Однако все шансы на восстановление старого режима были упущены. Войска в Царском Селе, Павловске и Ораниенбауме присоединились к мятежникам. Каждый из эшелонов, прибывающих с фронта для того, чтобы «подавить выступления», переходит на сторону революции. В четыре часа дня 13-го числа здание Адмиралтейства, которое защищали три роты Измайловского полка при поддержке некоторого количества войск конной артиллерии и кавалерии, было занято восставшими.
В 23.15 того же дня к студенту, стоявшему на улице перед Таврическим дворцом, обратился человек в шубе с прикрытым лицом: «Скажите, вы студент?»
– Да.
– Я прошу провести меня в исполнительный комитет императорской Думы. Я бывший министр внутренних дел Протопопов.
Затем тихим голосом человек добавил, опустив голову:
– Я тоже желаю добра своей стране и поэтому пришел сюда по собственной воле. Отведите меня к людям, которые меня ищут.

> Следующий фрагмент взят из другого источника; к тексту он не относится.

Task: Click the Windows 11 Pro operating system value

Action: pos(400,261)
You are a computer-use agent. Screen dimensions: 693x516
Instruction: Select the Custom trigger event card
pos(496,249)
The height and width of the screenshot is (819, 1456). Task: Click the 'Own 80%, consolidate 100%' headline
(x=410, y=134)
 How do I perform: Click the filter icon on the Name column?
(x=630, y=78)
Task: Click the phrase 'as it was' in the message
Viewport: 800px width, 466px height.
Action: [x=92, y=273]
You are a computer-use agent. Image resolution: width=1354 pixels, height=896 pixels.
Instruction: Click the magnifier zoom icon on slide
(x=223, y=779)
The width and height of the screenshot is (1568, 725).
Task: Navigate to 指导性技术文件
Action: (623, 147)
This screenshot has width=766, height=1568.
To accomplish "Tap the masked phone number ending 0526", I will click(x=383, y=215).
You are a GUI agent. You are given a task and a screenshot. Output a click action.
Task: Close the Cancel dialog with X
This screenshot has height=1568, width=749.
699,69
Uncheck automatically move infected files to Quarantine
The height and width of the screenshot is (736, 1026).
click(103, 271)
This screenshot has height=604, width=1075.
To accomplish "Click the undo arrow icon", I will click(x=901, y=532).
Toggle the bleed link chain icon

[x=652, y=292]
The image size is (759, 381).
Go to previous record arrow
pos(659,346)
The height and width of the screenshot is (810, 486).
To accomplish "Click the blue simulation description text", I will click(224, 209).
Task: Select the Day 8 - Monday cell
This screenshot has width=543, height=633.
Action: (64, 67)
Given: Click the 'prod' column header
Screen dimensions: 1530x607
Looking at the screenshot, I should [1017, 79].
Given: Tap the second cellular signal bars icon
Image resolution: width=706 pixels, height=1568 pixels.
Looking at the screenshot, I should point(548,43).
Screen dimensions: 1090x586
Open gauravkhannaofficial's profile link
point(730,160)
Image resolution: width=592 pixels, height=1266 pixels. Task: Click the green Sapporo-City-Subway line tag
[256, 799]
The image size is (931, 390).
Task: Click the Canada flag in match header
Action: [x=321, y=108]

Старый режим пал и никогда не вернется. Но долг каждого из граждан не допустить, чтобы свобода скатилась в анархию. Вред был нанесен в первый же день, когда офицеров за верность присяге исключили из рядов движения. Теперь для таких офицеров не было дороги назад, а солдаты до предела деморализованы, поэтому лишь суровые дисциплинарные меры, которые не было сил ввести немедленно, должны вернуть им разум. 13-го и 14-го числа они собирались толпами и охотились на несчастных полицейских, которых, как говорили, по приказу прежнего правительства с пулеметами расположили на крышах домов, чтобы не допустить беспорядков в случае открытия Думы, и убивали их. Во время этих актов много раз возникала беспорядочная стрельба. Другие солдаты собирались в небольшие группы и под предлогом поиска жилья для своих подразделений терроризировали обитателей домов и воровали все, что могли унести. Безобидного барона Штакельберга под вымышленным обвинением в том, что он стрелял в толпу, выволокли из дома и жестоко убили.
Мятеж 12-го числа никогда не вылился бы в революцию, если бы правительство в своей безнадежной тупости прежде не успело настроить против себя все слои населения. Если бы с самого начала движение было бунтом нищих, его сразу удалось бы подавить с помощью армии и военных училищ, расположенных в столице. К помощи учащихся военных школ не прибегали, вероятно, потому, что они, как и все, понимали, что события достигли того рубежа, когда перемены просто настоятельно необходимы. В интересах России и ее союзников следовало просто перейти к конституционной форме правления. Трагедия такой позиции лежит в том, что грамотные патриоты в стране, по чьей инициативе мог быть осуществлен такой переход, из чувства патриотизма и верности союзникам пытались как можно дольше отсрочить революцию, лучше всего до конца войны. Скрепя сердце они были готовы на время смириться с любым злом, которое исходит от правительства, чем пойти на ослабление страны, которое могло бы произойти в результате возможных беспорядков при смене правительства в России.
Когда случился переворот, думский комитет и его преемник Временное правительство делали все, чтобы спасти положение и подчинить его интересам России и ее союзников.
Утром 14-го генерал Поливанов пребывал в оптимистичном настроении. Как он заявил, в Москве и Киеве революция шла полным ходом и ни одной фронтовой части нельзя уже было доверить усмирение революции в Петрограде.
Я сказал ему о своем беспокойстве за ту пропасть, что пролегла между офицерами и солдатами. Пока мы говорили, генералу позвонил знакомый, который продиктовал текст приказа, изданного Военным комитетом Думы и подписанного министром Родзянко. В нем всех офицеров призывали зарегистрироваться в армейском и морском клубе 14-го и 15-го числа «с целью организовать для обороны столицы солдат, примкнувших к представителям народа». После того как Поливанов повторил по телефону слова приказа предложение за предложением, он повернулся ко мне и, улыбаясь, заметил: «Вы увидите, что все будет хорошо». Я спросил, будет ли он сам регистрироваться, на что генерал ответил, что он подождет «и, возможно, сделает это завтра». Очевидно, мой собеседник все еще не верил в окончательный успех революции и предпочитал отсидеться за забором.